L’AMATEUR D’IRIS : « Assurément ! Grâce à elle, on obtient des plantes plus grandes, plus grosses et de nouvelles possibilités de colorations. On est parvenu de façon naturelle au doublement des chromosomes des grands iris barbus, mais pour les autres espèces, on n’y est arrivé qu’en traitant chimiquement les semences. »
LA VISITEUSE : « N’importe qui peut cultiver les iris de Sibérie dans son jardin ? »
L’AMATEUR D’IRIS : « Ce sont des iris qui poussent sans problèmes. Il leur faut simplement un sol un peu acide, de l’humidité, mais pas d’eau à leurs pieds. Leur place idéale, c’est, comme ici, à proximité d’une mare ou d’un étang. Ils aiment bien qu’il fasse froid l’hiver. Si vous voulez en mettre chez vous, n’oubliez pas, comme vous voyez, que les touffes prennent de l’ampleur : il ne faut donc pas trop les serrer. La seule difficulté, en fait, tient à la fragilité des rhizomes. Il faut faire attention quand on les plante. Mais il n’y a pas besoin d’une préparation savante du terrain, et pas besoin non plus de creuser des trous profonds. Par-dessus le marché, ce sont des plantes qui ne sont jamais malades. En vérité la culture des iris de Sibérie est à la portée de tout le monde ! »

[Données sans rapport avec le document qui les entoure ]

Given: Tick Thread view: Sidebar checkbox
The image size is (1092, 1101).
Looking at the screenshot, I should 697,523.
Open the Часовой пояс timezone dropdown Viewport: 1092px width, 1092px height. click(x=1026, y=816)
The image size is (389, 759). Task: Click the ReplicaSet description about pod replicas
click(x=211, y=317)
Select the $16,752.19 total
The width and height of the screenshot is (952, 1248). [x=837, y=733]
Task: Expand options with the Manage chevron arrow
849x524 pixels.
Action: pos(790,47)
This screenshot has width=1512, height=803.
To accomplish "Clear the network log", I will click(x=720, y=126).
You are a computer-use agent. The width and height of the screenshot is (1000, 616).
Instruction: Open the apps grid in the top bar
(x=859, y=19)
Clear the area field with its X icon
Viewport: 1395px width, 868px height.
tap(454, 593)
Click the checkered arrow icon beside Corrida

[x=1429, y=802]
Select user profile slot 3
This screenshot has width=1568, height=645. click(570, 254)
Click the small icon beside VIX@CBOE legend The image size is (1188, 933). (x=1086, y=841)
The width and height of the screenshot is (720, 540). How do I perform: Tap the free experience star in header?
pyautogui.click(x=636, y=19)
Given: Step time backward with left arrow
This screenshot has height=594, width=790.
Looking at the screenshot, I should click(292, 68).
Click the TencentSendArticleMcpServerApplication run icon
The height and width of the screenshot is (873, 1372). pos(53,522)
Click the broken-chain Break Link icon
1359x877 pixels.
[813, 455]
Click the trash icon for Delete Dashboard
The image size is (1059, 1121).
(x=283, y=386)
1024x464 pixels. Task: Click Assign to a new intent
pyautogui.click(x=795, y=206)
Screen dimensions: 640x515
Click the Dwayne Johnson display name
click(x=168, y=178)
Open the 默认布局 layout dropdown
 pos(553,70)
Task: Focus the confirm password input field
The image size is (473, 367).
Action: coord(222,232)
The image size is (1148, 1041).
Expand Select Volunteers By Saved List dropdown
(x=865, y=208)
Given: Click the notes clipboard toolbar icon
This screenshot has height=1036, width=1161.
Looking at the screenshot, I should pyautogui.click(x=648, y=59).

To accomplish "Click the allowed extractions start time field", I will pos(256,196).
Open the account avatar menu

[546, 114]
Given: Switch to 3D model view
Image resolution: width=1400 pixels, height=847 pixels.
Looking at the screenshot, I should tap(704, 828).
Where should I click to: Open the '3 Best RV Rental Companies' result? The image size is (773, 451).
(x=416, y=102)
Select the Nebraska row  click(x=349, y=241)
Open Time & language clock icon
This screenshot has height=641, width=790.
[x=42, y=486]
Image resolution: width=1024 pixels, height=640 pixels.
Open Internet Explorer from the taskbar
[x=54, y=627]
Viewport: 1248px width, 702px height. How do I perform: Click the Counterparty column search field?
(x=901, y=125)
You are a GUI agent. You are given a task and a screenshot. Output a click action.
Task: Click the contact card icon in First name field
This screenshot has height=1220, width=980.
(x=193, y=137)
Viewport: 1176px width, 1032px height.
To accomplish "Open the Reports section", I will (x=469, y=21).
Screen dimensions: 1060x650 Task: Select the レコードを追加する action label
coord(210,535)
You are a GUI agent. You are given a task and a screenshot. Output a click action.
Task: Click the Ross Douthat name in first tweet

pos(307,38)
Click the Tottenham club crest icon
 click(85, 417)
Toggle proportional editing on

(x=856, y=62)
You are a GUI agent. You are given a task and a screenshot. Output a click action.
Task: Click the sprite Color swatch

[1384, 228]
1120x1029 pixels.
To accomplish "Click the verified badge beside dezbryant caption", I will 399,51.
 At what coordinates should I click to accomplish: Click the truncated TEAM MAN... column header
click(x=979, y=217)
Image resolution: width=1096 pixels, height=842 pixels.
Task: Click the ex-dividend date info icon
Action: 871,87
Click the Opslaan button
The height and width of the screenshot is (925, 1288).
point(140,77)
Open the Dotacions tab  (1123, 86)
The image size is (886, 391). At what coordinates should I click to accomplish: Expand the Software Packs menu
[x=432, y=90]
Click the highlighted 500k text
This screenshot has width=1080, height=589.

LA VISITEUSE : « Vous me donnez envie d’essayer. Où pourrais-je m’en procurer ? »
L’AMATEUR D’IRIS : « Chez tous les producteurs d’iris. Si vous voulez, je peux vous indiquer un certain nombre d’adresses, et même le nom de quelques variétés récentes, plus belle et plus prolifiques que les anciennes. La plantation a lieu à l’automne, de préférence. Mais soyez patiente, car les iris de Sibérie aiment prendre leur temps pour s’installer. Il n’est pas rare qu’ils ne commencent à fleurir que la seconde année après leur plantation. »

A la bonde de l’étang, de grands roseaux masquent un peu le paysage. La troupe des visiteurs peu à peu se reconstitue et la maîtresse des lieux en profite pour ajouter à sa présentation une ou deux anecdotes qui amusent l’auditoire. Puis chacun retourne à sa voiture, et, dans la brume qui commence à voiler le fond du vallon, le silence revient et le château retrouve sa douce quiétude.